The CPU Junior High School has an adequate educational facilities in accordance with its continued vision as a modern junior secondary education school grounded on Christian and scientific teachings.

The present junior high school compound in the property in the main campus the old CPU Shop stands, is a donation of the CPU High School Class 1953 as an answer to the school's growing students population demand that resulted for the university to have a new location for its expansion. CPU High School was previously located at Mary J. Thomas Hall which is now occupied by the CPU College of Computer Studies.

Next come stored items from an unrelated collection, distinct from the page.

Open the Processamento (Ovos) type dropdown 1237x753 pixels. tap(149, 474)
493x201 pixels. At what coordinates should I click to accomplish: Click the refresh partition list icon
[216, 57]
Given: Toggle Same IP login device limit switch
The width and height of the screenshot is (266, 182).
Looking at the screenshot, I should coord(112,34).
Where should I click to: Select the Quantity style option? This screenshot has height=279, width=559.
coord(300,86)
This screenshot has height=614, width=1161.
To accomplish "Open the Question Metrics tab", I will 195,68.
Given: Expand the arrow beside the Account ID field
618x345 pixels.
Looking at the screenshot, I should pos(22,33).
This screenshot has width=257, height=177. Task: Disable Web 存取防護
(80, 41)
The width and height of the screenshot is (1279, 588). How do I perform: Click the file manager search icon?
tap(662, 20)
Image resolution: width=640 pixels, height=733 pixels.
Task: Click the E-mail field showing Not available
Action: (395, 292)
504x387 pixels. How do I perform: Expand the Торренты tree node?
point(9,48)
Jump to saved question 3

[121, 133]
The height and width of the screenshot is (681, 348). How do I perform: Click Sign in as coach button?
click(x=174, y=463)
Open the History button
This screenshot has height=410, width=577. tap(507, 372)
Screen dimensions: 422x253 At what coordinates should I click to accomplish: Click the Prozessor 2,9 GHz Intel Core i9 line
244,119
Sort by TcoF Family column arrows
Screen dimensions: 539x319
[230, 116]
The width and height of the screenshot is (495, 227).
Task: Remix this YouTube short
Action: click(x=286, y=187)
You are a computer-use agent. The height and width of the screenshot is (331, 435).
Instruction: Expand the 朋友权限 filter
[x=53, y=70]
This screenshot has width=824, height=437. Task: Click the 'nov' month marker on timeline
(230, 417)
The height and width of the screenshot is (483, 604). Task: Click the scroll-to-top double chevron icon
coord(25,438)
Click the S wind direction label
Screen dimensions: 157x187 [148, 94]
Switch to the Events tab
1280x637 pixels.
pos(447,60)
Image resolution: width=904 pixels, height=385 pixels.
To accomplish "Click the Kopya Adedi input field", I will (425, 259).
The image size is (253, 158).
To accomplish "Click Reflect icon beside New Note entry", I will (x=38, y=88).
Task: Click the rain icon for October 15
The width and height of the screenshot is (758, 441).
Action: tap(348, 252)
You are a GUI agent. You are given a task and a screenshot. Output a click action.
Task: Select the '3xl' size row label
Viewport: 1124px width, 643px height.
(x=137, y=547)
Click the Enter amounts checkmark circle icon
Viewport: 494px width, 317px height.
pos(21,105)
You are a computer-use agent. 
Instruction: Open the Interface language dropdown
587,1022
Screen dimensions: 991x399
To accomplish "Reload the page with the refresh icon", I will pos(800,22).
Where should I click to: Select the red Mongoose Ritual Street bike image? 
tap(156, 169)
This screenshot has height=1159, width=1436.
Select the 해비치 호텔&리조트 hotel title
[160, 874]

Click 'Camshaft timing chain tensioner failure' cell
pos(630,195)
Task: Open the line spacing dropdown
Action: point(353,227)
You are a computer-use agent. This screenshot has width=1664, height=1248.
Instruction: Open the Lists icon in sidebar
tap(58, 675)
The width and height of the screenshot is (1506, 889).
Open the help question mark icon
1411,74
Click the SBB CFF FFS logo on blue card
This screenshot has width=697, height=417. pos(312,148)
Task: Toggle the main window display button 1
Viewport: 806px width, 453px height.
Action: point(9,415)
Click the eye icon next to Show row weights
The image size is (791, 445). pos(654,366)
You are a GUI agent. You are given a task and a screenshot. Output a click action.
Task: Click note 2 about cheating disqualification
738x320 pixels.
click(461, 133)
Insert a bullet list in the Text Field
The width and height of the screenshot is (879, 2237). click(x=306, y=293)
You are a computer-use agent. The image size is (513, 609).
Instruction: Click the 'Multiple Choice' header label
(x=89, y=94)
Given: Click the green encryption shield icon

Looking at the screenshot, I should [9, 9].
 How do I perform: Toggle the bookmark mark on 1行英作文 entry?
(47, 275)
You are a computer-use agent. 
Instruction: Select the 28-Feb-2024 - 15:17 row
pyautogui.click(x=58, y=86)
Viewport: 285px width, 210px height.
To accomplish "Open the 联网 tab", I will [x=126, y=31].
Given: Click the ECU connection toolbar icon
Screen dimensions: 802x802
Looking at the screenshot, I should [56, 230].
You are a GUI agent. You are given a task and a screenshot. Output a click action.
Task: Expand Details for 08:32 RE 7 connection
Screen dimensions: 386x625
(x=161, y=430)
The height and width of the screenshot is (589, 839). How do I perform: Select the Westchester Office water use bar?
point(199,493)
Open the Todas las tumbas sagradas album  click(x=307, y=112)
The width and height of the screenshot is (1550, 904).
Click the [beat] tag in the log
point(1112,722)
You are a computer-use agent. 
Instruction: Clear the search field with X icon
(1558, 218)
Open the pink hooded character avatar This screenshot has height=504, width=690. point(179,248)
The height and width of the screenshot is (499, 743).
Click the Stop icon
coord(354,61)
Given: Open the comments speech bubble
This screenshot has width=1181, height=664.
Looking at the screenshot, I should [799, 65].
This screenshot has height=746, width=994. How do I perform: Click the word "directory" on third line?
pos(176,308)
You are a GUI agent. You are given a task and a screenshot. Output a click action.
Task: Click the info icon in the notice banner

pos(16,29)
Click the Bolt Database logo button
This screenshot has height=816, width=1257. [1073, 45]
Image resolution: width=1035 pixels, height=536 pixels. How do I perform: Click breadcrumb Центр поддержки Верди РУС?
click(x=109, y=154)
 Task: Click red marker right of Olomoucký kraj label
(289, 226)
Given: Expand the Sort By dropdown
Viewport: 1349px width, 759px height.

The junior high school compound is composed of the 3 storey CPUJHS Main Building interconnected to a two and one storey structures which houses primarily the school's lecture rooms for Physical Education, Social Sciences, Mathematics, Filipino, English, Statistics, and Values Education. Part of the structure includes the principal's office, faculty rooms, junior high school speech laboratory, computer laboratory and the Junior High School Library, the CPUJHS Guidance and Counseling Center, the junior secondary education departmental library of the CPU Library System; the two storey CPUJHS Science Building (formerly CPUHS Science and H.E. Building); the CPUJHS Gymnasium; the CPUJHS Shop Building in the school's main compound proper houses lecture halls for technology education under the Technology and Livelihood Education subject; the CPUJHS Music and Physical Education Building; the one storey CPUJHS Home Economics Building; and the CPUJHS Canteen and Lounge, the cafeteria of the school. Students lockers are organized and found in hallways and the locker shed built by the CPU Junior High School Parents and Teachers Association.

==Notable alumni==

The CPU Junior High School has a duly established alumni association subsequent to the CPU Alumni Association. The school has produced thousands of graduates since it was established in 1913 as an organics secondary education unit of the university. It has produced alumni who became notable in their fields of service which include:

- Felix Tiu - Chinese-Filipino entrepreneur and business magnate.
- Ferjenel Biron - Congressman and author of Cheaper Medicines Bill
- Jovelyn Gonzaga - Volleyball player who played during the SEA GAMES
- Custodio J. Parcon Jr. - Brigadier General

==Footnotes==

===Further reading===

- Nelson, Linnea, A. (1981). "Scientia et Fides: The Story of Central Philippine University"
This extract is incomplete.